Hitman is often better because it’s more complicated, more sophisticated. There are more active, aware witnesses and challenges than the series has ever seen. But it also leans so heavily on density that experimentation feels more trial and error than ever. Many assassination opportunities hinge on timing-oriented events that can’t be predicted reliably. Each Hitman assignment feels like a heist, which is great, but it’s a heist you can’t plan for the first time around.

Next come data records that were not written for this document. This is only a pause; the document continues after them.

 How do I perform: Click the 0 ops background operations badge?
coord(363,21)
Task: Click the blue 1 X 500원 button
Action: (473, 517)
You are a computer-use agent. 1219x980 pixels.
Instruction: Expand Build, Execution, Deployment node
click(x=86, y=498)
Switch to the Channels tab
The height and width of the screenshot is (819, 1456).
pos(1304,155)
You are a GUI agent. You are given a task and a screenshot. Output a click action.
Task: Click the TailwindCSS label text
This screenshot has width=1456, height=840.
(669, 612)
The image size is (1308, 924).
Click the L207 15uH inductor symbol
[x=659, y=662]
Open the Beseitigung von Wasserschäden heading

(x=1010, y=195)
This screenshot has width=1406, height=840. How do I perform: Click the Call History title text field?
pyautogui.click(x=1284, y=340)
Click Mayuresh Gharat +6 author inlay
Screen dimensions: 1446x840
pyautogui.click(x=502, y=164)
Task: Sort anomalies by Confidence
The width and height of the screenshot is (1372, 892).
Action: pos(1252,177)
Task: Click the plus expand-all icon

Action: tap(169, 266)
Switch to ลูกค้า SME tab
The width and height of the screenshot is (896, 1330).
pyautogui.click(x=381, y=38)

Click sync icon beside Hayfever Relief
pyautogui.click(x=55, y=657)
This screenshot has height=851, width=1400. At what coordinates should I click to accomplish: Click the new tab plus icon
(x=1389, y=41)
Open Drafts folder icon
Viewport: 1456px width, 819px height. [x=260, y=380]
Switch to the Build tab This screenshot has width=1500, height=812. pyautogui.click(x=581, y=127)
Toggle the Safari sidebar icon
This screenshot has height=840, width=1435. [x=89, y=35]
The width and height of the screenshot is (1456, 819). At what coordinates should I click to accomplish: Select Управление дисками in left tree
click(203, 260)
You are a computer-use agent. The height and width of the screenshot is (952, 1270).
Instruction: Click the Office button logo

Hitman is often better because it's become more complicated, but it's also more trial-and-error

And this drills down into the biggest caveat for Hitman at the conclusion of this season. It’s a game that’s oriented around playing everything more than once, whether that’s what you want or not, and I can’t help but wonder if the game was tweaked around that in part because it’s so comparatively contently light judged against previous Hitman games. I found myself surprised a few months ago that this season would only see six releases and six proper destinations, not counting the tutorial missions, and now that the game is over, it still feels a bit thin.

It’s not that there’s nothing to do in Hitman. Each mission has plenty of unlockable starting points and possible means of resolution, but the constant sense of surprise and newness from mission to mission in Hitman: Blood Money just doesn’t materialize here. Elusive contracts are a great, community-driven addition, and it’s been exciting to see them grow and get people interested. But I’ve experienced firsthand how detrimental their haphazard scheduling can be to actually playing them. In a post-DVR era, scheduled video game entertainment’s novelty is outweighed by its inconvenience.

Which is to say, Hitman (2016) isn’t a perfect Hitman game. There are still things that 2006’s Blood Money did better, and the narrative and world of Hitman: Absolution is leaps and bounds more interesting than the start and stop attempts at a broader conspiracy story that this new game attempts to tell — and the obligatory massive cliffhanger of an ending is a little insulting, given the complete lack of any resolution this season of the game offers.

But taken for what it is, and what it’s doing, Hitman is still pretty great, and it’s still offering something that no one else has done and still aren’t doing. And in establishing a strong, episodic offering for the series, Io has built a foundation to carry the Hitman series forward much sooner than they ever have before.